Covid Lockdowns had a massive, massive effect on the world economy. But a surprising number of oil related things had to keep happening. Goods had to be shipped, plastic had to be made, and the US, the world’s biggest market, really only shut down for a month or two. So oil demand across all of 2020 fell less than 10%. And the price plummeted. People actually paid other people to take oil off their hands in March of 2020. Averaged across the year, the price was below 40 dollars a barrel, so about half of what Saudi Arabia needs to sustain itself. Again, demand for oil just went down by less than 10%, temporarily, and the average price of oil across all of 2020 fell down to about half of Saudi Arabia‚Äôs break even price.. The Saudi system still has the savings necessary to keep going at that low price for a year or two, and after 2022 the Saudi savings cushion is a lot bigger. But that 2022 price spike killed 2022 demand. And forced a lot of countries to make some big decisions.

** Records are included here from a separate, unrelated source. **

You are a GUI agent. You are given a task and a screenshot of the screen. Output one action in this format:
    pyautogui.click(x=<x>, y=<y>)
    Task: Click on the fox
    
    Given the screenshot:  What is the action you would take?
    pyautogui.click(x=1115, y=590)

You know the skeptics are probably right. Electric cars may never replace all internal combustion engines. Or if they do it will take decades. But how about 10% of oil based cars? Or 25%? Just 10% would represent a Covid Lockdown sized bite out of oil demand. And it wouldn’t be temporary. It would be permanent.

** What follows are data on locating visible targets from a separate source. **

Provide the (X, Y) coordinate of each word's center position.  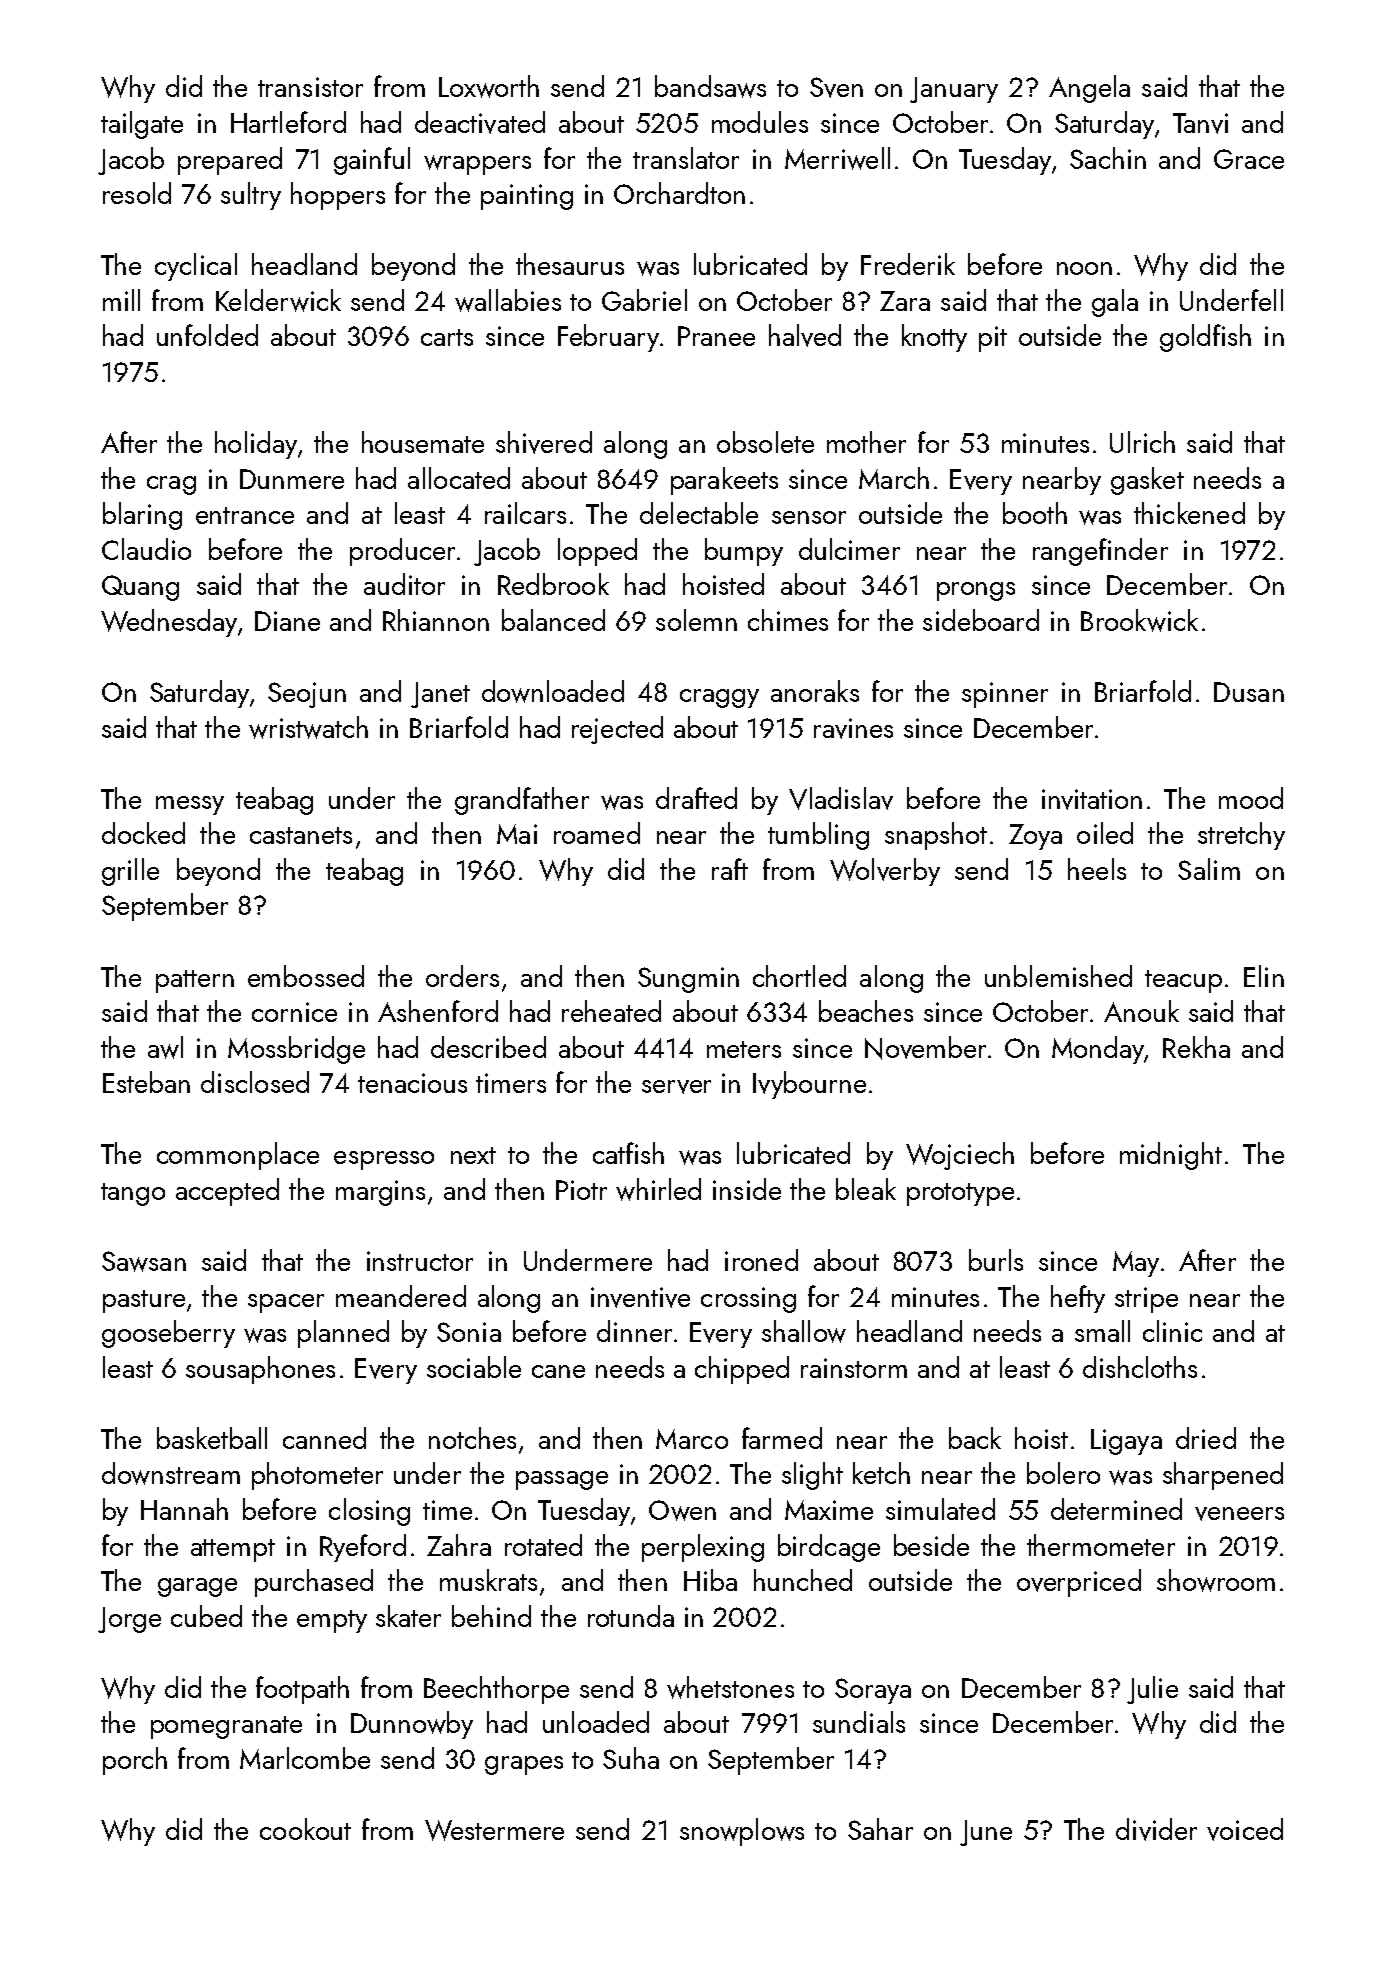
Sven (836, 87)
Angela (1089, 89)
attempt (233, 1550)
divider (1156, 1829)
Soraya (873, 1691)
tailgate (142, 125)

China has planned to build hundreds of nuclear power plants for a while now, but recent tensions over Taiwan have put this plan into overdrive. In 2022 a quarter of the new cars sold in China were electric. Nuclear powered EVs represent a lot of automotive fuel that will never be purchased. Thanks to 2022 price surges, on December 22nd, Japan reversed its ten year old antinuclear policy. It’s reopening old plants and will build new ones. It’s a little behind China on the electric cars, but it will catch up. Peak oil demand may or may not be here yet, but it’s coming.

Remember, prices were too low for Saudi Arabia across the 2010s when oil demand was surging. In the 2020s demand is going to go down or at least remain flat. Oil suppliers are now going to have to start competing for markets. The US will force more and more of its allies to buy their oil and gas exclusively from the United States and Canada.

Arabia will always have China though. Even if they go 100% EV Chinese chemical factories should be buying Arabian oil to turn into plastics well into the next century. Note I do not say Saudi Arabian oil.

Because the price that China will pay for oil by the end of the decade will be way too low to support a Saudi Arabia. Even at prices as low as $30 dollars a barrel, the Arabian people can pump oil and still make amazing profits. With that kind of money they can support massive investments in their country and probably even a reasonably generous welfare state. What they will no longer be able to support is the obscenely expensive luxury good that is the Saudi Royal family. This is the endgame folks. By 2030. Saudi Arabia as we know it is finished.